Answer
Let $r=\dfrac{a}{b}$ in the lowest terms, which gives finite decimal expansion with $N$ non-zero decimal places. Also, $a,b$ are integers with no common divisors.
Now, $10^{N}\cdot r$ will be an integer, or, $10^{N}\cdot \dfrac{a}{b}=\dfrac{10^{N}\cdot a}{b}$ is an integer, which means $b$ completely divide $10^{N}\cdot a$. But $b$ does not divide $a$ as both are co-prime, so, $b$ divides $10^{N}=2^{N}\cdot 5^{N}$. Thus, $b$ must have prime factors $2$ and $5$, i.e., $b=2^{n}\cdot 5^{m}$, where $0\leq n,m \leq N$ and both are integers. Hence, proved.
Work Step by Step
The results to be used are as follows:
(i) If a real number, $r$ has finite decimal expansion with $N$ non-zero decimal places, then, $10^{N}\cdot r$ is an integer.

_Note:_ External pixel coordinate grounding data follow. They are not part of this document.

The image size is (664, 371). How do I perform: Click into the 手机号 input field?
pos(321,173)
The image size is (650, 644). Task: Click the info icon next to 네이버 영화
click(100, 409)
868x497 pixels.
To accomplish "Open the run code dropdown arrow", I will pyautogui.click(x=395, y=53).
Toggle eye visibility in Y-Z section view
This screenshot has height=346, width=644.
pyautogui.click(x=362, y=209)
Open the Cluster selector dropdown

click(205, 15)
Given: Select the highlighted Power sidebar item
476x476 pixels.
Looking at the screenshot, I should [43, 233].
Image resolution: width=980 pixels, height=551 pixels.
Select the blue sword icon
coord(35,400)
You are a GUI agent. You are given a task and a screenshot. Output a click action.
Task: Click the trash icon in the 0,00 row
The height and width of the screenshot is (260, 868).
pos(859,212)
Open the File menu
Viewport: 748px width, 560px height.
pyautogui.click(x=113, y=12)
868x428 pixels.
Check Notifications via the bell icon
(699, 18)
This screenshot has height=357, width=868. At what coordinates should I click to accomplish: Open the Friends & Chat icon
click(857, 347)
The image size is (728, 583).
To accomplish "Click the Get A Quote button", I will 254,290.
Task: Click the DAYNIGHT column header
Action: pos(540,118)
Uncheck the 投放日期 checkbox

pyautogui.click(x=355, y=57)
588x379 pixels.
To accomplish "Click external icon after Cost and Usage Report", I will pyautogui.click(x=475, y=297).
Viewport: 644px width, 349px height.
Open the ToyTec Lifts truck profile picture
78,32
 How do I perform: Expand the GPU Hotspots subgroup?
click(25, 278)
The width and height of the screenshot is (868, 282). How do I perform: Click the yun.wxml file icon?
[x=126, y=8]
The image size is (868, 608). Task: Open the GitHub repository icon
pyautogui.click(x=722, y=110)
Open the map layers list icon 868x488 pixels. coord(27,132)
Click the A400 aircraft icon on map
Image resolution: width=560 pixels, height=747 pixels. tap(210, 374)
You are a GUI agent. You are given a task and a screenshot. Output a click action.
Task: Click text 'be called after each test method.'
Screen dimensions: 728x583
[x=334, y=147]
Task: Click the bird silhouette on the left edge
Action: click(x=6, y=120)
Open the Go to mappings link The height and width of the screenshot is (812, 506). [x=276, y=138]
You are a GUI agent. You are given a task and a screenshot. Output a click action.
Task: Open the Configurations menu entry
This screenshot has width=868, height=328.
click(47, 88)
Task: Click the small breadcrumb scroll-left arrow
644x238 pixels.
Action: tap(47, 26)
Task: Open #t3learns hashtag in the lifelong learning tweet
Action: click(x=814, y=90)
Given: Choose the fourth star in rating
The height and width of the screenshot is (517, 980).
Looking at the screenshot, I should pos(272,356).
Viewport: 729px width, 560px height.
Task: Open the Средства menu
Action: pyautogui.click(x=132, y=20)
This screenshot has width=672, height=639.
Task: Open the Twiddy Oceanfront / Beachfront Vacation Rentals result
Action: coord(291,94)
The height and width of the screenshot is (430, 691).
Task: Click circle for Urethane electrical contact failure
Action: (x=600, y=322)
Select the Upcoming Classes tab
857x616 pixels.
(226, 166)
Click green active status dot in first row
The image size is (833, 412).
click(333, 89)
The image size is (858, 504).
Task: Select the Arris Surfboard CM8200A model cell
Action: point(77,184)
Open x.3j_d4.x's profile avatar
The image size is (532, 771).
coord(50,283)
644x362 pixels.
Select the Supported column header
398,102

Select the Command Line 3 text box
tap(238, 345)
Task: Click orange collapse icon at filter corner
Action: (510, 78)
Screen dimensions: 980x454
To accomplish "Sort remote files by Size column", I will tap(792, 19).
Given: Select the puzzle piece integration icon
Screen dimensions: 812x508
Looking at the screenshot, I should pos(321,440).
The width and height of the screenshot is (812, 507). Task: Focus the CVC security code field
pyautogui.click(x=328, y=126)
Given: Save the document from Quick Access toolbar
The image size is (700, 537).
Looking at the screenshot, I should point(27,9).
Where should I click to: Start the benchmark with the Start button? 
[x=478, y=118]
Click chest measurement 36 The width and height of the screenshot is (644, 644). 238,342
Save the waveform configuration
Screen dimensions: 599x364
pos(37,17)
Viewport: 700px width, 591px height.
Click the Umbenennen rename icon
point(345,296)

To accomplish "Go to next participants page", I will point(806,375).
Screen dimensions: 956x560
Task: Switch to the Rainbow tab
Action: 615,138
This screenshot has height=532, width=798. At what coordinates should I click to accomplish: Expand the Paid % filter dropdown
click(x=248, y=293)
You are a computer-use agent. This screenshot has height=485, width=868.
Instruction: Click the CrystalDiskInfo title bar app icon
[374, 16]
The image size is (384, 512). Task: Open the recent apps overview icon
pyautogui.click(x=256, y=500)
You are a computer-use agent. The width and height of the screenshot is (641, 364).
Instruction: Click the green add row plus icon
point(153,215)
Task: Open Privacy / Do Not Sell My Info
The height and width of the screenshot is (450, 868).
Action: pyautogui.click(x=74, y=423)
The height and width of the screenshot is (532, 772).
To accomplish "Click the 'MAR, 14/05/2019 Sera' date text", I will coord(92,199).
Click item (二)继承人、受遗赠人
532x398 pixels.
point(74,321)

(ii) If some number, $c$ divides $a\cdot b$ but $c$ and $b$ are co-prime,i.e., have no common divisors, then, $c$ divides $a$.
(iii) If a number $a$ divides $n=p_{1}^{a_{1}}p_{2}^{a_{2}}p_{3}^{a_{3}}\cdots p_{k}^{a_{k}}$, where $p_{i}$'s are prime factors for $n$, then, $a$ will also have same prime divisors but multiplicity can be less than or equal to multiplicity in prime factorization for $n$. For instance, if $n=2^{6}\cdot 5^{6}$, and $a$ divides $n$, then, $a=2^{n}\cdot 5^{m}$, where $0\leq n\leq 6$ and $0\leq m \leq 6$.